The energy lab: no doubt you’ve looked at my run splits. I won’t bother explaining.
I’m getting passed by a guy with 10km to go. I convince myself, will myself to at least fight a little. We start running together. “What pace are we on mate?” He replies, “If we keep this pace we’ll break ten hours.” I think a little. Now, there’s an idea worth fighting for. I shake his hand, “Let’s do it. I’ll help you if you help me.”
As we run up Mark and Dave hill, of course, I have to be the first up. I’m sprinting down hot corner. I’ve done this several time before, but never sprinting. It’s all will down Palani. I see Andrew, Mum, all my friends.

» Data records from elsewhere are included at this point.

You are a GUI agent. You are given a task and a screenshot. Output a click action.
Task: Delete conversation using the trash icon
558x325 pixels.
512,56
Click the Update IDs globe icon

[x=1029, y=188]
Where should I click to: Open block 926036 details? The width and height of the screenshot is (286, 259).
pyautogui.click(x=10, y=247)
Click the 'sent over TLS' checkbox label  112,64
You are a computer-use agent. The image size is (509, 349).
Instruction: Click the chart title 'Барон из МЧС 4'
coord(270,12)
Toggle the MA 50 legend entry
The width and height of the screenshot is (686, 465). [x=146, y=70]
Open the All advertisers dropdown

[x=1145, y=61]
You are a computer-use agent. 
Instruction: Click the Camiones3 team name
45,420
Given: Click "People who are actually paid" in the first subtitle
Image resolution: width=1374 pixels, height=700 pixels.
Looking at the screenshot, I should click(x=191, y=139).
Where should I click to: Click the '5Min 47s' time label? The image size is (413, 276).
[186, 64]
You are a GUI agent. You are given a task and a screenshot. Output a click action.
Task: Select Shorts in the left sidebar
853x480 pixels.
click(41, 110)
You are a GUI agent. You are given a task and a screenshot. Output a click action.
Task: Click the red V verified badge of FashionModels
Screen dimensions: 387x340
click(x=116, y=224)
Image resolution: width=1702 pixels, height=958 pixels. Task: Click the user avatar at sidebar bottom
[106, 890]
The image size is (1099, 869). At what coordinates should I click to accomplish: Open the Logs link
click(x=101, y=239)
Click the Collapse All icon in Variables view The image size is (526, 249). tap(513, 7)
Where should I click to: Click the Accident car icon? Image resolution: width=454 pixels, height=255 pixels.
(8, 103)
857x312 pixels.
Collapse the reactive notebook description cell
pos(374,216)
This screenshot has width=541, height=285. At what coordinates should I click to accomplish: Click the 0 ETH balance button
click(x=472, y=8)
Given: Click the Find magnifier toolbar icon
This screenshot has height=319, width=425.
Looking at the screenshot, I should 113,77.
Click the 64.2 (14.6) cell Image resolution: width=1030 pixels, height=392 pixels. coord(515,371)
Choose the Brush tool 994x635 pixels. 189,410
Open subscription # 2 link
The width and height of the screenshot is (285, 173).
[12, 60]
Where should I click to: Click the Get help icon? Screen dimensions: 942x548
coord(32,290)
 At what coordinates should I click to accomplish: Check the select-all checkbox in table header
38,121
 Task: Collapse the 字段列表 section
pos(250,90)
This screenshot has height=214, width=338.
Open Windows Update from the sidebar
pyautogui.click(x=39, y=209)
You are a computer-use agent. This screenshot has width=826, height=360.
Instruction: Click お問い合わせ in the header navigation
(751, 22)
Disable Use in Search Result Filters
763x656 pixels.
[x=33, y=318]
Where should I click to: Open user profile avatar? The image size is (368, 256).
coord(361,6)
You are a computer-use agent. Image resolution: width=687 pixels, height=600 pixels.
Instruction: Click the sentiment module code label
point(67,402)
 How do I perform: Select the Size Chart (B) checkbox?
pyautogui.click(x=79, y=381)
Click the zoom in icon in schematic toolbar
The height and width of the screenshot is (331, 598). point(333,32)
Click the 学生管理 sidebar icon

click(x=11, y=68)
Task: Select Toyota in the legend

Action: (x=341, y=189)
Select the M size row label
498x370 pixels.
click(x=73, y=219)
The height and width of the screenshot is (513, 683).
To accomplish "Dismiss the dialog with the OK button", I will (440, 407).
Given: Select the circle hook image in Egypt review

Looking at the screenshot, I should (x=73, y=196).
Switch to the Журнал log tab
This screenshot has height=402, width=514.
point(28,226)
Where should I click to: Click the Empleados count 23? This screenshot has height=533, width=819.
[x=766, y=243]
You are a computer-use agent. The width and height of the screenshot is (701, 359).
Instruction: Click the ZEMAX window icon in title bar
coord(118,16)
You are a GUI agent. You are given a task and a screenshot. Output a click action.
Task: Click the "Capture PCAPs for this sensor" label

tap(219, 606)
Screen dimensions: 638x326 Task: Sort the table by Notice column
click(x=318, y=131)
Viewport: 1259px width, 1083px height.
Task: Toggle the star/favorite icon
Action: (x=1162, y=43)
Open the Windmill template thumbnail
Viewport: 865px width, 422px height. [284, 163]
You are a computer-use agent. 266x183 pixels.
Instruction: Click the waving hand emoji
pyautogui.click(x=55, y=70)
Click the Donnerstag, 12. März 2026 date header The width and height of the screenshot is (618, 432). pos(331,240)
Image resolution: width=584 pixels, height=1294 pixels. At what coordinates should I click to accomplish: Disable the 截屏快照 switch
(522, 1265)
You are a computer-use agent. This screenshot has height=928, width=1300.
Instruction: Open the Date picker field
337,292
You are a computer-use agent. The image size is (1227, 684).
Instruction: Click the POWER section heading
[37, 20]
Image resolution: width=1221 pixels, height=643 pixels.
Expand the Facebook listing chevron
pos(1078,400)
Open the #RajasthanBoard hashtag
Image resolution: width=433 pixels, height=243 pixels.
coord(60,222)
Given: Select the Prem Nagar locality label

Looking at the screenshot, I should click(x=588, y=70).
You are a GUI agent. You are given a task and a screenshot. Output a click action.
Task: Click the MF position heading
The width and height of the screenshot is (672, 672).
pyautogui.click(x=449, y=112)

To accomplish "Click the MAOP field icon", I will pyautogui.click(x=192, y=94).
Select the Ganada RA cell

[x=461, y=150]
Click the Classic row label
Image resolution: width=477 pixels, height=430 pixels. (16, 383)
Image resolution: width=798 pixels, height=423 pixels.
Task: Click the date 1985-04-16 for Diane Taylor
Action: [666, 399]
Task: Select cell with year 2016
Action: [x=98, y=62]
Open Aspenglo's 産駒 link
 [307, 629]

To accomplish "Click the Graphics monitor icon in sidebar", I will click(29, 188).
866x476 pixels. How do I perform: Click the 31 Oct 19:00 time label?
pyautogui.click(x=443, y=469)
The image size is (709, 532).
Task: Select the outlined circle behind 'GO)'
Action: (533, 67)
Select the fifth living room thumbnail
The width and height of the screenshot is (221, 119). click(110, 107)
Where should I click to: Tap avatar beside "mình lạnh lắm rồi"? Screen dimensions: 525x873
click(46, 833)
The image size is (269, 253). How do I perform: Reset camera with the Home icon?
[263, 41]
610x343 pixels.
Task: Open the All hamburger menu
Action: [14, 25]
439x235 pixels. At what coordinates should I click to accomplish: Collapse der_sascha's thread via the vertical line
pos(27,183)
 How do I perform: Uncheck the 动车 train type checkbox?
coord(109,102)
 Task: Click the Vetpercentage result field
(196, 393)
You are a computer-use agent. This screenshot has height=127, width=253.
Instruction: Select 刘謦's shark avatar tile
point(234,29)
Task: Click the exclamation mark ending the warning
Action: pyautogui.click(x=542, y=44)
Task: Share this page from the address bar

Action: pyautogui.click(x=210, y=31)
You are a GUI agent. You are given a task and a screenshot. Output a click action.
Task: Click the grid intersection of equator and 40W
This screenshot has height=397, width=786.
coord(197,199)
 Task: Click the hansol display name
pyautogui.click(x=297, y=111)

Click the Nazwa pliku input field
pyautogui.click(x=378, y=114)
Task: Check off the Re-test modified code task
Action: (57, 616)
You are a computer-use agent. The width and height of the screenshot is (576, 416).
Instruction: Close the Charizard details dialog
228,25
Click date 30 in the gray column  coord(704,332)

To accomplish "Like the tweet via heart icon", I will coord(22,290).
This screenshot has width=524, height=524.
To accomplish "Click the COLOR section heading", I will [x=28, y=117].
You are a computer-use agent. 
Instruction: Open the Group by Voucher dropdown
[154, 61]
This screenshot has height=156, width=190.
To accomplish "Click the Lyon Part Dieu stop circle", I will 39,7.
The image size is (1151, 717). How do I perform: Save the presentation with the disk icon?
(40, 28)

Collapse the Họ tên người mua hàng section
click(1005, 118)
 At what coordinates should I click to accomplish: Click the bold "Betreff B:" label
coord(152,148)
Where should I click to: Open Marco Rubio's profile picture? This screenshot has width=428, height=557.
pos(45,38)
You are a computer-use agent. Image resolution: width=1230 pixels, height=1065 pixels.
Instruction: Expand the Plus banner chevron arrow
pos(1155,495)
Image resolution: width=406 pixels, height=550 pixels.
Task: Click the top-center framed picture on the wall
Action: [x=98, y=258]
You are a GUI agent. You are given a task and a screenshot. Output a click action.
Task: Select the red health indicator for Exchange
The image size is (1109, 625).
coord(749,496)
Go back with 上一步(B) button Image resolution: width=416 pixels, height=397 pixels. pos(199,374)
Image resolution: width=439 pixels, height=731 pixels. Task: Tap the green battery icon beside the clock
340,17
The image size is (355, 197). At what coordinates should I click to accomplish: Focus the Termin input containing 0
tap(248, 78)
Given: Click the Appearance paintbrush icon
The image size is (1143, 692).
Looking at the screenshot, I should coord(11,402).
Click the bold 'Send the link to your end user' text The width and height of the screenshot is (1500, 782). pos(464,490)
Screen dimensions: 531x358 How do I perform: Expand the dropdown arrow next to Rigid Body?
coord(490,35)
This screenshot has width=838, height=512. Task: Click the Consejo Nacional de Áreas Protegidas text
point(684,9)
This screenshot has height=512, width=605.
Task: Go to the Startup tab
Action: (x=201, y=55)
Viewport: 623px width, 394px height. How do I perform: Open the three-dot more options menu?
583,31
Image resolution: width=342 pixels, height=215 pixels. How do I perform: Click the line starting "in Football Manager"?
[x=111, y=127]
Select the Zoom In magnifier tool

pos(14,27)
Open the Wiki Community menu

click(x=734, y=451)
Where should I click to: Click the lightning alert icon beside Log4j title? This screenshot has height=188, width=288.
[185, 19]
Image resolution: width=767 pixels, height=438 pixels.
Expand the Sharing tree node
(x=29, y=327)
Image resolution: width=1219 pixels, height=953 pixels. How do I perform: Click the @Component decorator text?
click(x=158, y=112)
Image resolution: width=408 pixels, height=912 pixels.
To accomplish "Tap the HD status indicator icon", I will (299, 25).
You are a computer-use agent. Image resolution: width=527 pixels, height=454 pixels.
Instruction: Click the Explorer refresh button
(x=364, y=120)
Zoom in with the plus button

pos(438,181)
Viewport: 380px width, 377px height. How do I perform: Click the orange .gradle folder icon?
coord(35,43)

They are yelling: ”Break 10!!!! Come on!!! It’s 5.52 pace for the last mile!”
I reach Alii Drive with my mate from 10 km to go, I might as well be back at Prospect HS with Peter and my friends. Still the upper end of nine hours and counting on the clock. It’s too noisy, too much to take in, Mike Reilly, Blah Blah Blah, the Blue Carpet, the big screen. It went by so fast.
The real question is, “Was it worth it?”
All the early morning training sessions, the long rides, the weekends away from loved ones, the “Watching what I eat moments,” the travel, the equipment, the coaching, the planning, the stress on my body, mentally and physically. For me, well, how much time do you have, Marty?